4. Le fiancé, en raison des fiançailles mêmes, a des droits sur sa fiancée. C'est pourquoi, bien qu'il pèche en faisant violence, il est cependant excusé du crime de rapt. Aussi le pape Gélase précise-t-il : « Cette loi des anciens chefs disait qu'un rapt était commis, lorsqu'une jeune fille était enlevée sans que rien eût été fait au sujet de ses noces. »


8. L'adultère

Objections

1. Il semble que l'adultère ne soit pas une espèce déterminée de la luxure, distincte des autres. On parle en effet d'« adultère » (adulterium) quand quelqu'un s'approche « d'une autre » (ad alteram) comme de la sienne, dit une glose sur l'Exode. Mais une autre femme que la sienne peut être de différentes conditions : ce peut être une vierge se trouvant sous le pouvoir paternel, ou une prostituée, ou une femme de tout autre condition. Il ne semble donc pas que l'adultère soit une espèce de la luxure distincte des autres.

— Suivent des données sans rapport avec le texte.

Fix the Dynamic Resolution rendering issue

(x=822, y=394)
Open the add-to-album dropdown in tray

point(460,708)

2. S. Jérôme dit que « peu importe pour quelle raison on délire ». Selon Sixte le pythagoricien, « est adultère l'amant trop ardent de sa femme ». Et semblablement de toute autre femme. Or, en toute luxure, il y a un amour plus ardent qu'il n'est dû. L'adultère se trouve donc en toute luxure, et l'on ne doit pas en faire une espèce particulière de la luxure.

3. Là où l'on aperçoit la même raison de difformité, il ne semble pas qu'il y ait une autre espèce de péché. Or dans le stupre comme dans l'adultère il semble qu'il y ait une même raison de difformité : ici et là, on viole une femme soumise au pouvoir d'un autre.

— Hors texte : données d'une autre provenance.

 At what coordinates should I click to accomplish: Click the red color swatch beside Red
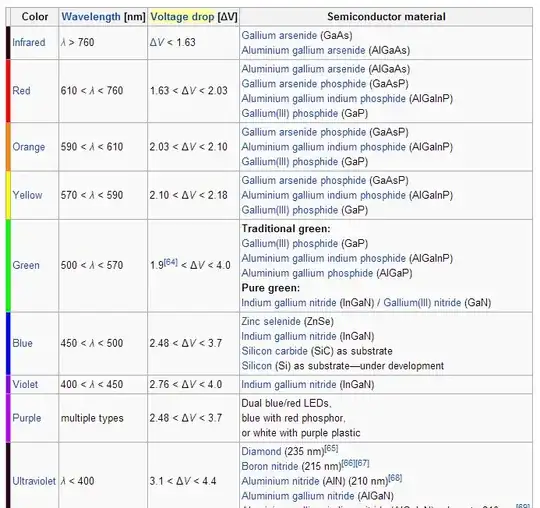(8, 91)

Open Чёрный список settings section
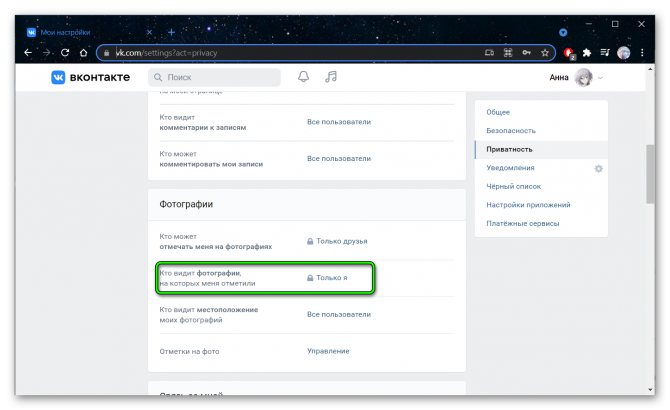tap(513, 186)
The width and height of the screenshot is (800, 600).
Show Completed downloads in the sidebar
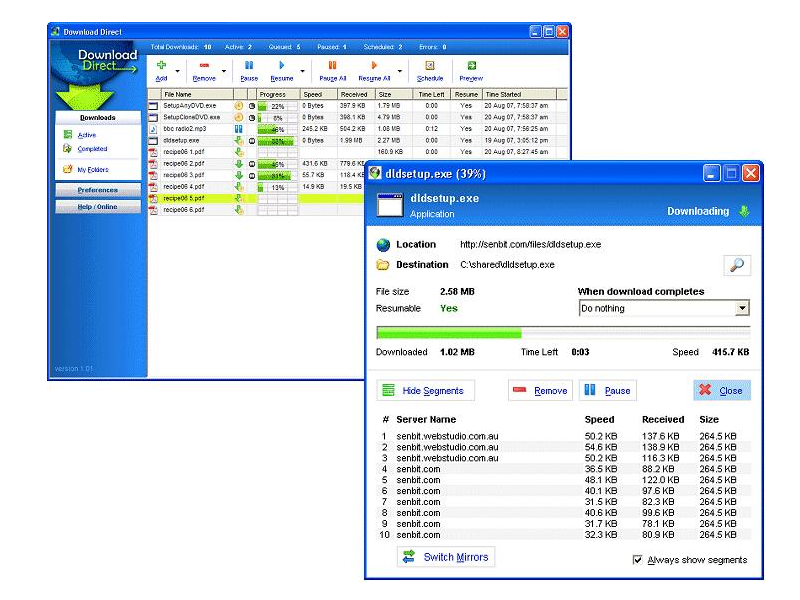[92, 149]
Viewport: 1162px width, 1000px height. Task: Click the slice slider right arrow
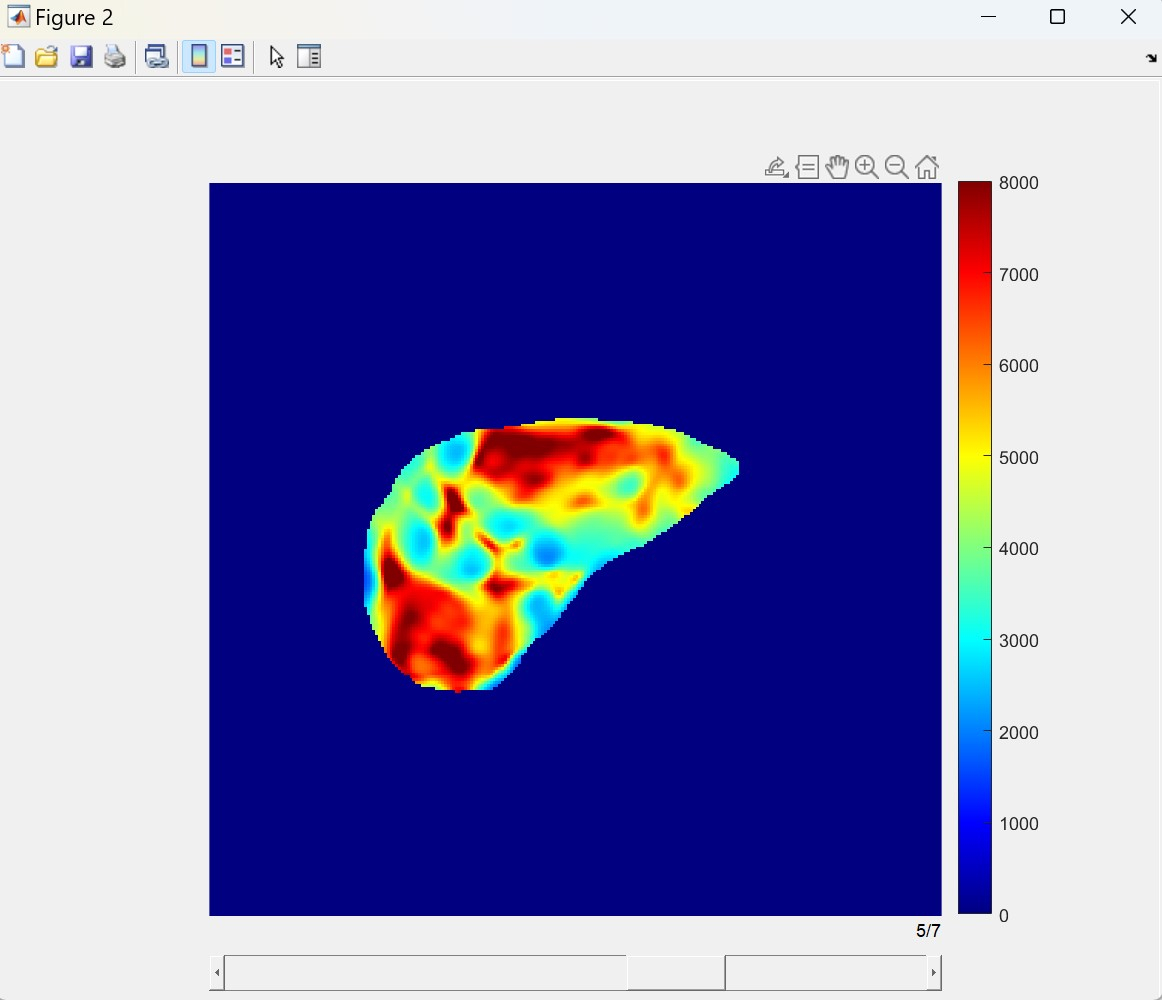(x=934, y=973)
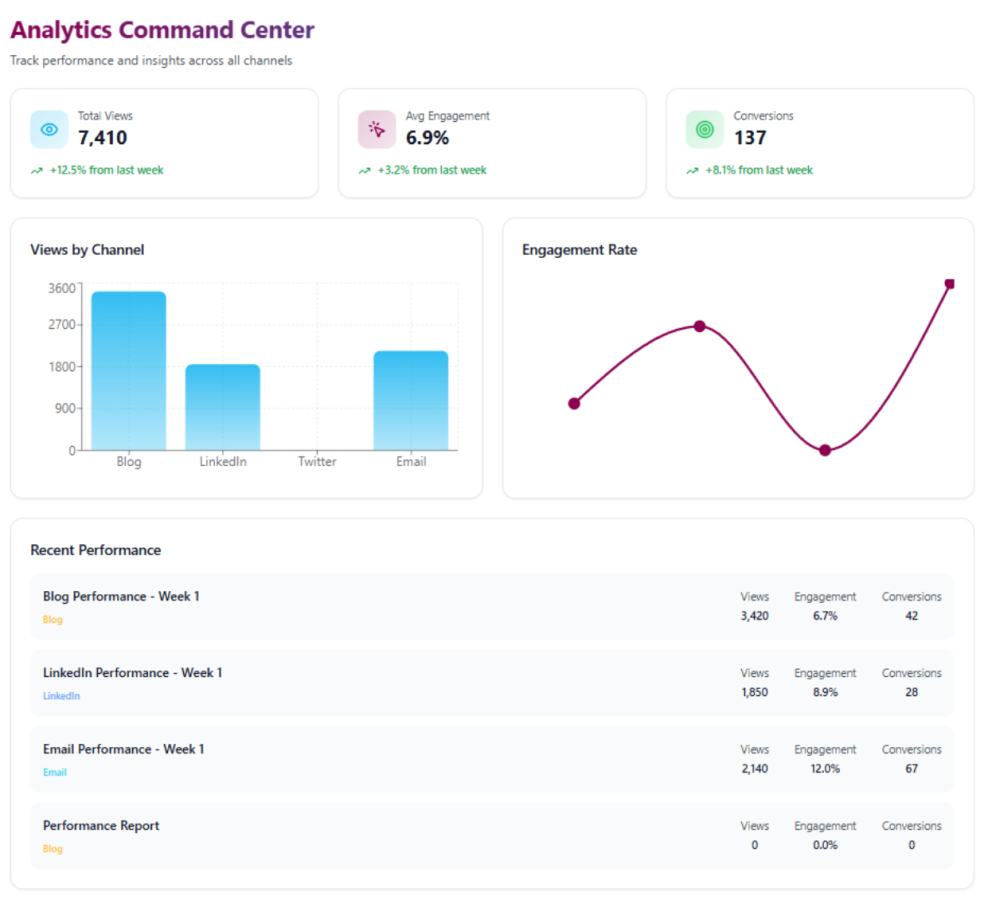Open Email Performance - Week 1 entry

point(124,749)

En sens contraire, le pape S. Léon dit que « l'adultère est commis lorsque, poussé par sa propre convoitise charnelle ou avec le consentement de l'autre, on couche avec un autre ou une autre contrairement au pacte conjugal ». Or cela comporte une difformité spéciale de luxure. L'adultère est donc une espèce déterminée de la luxure.

Réponse

L'adultère, comme le mot l'indique, est « l'action de s'approcher d'un lit étranger » (ad alienum forum). En cela on commet une double faute contre la chasteté et contre le bien de la génération humaine. Une première faute parce qu'on s'approche d'une femme qui ne nous est pas liée par le mariage, ce qui est requis pour le bien de l'éducation de ses propres enfants. Une autre faute parce qu'on s'approche d'une femme qui est liée par le mariage à un autre, et qu'on empêche ainsi le bien des enfants de cet autre. Il en est de même de la femme mariée qui se souille par l'adultère. C'est pourquoi on lit dans l'Ecclésiastique (Ecclésiastique 23.23) : « Toute femme pèche en étant infidèle à son mari. Tout d'abord elle a désobéi à la loi du Très-Haut (où se trouve le précepte : ‘Tu ne commettras pas l'adultère’) — ; ensuite elle est coupable envers son mari (parce qu'elle lui enlève toute certitude au sujet de ses enfants) ; en troisième lieu elle s'est souillée par l'adultère et a conçu des enfants d'un étranger » — ce qui va contre le bien de sa propre progéniture. Le premier point est commun à tous les péchés mortels ; les deux autres appartiennent spécialement à la difformité de l'adultère. Il est donc manifeste que l'adultère est une espèce déterminée de la luxure, comme ayant une difformité spéciale en ce qui concerne les actes sexuels.

Solutions

1. Le péché de celui qui a une épouse et qui s'approche d'une autre femme peut être nommé par rapport à lui, et alors c'est toujours un adultère, car il agit contre la fidélité du mariage ; soit par rapport à la femme de laquelle il s'approche. Alors c'est parfois un adultère quand par exemple l'homme marié s'approche de l'épouse d'un autre ; et parfois son péché est un stupre, ou une autre faute, selon les différentes conditions des femmes dont il s'approche. Or on a dit plus haut que les espèces de luxure se prennent selon les différentes conditions de la femme.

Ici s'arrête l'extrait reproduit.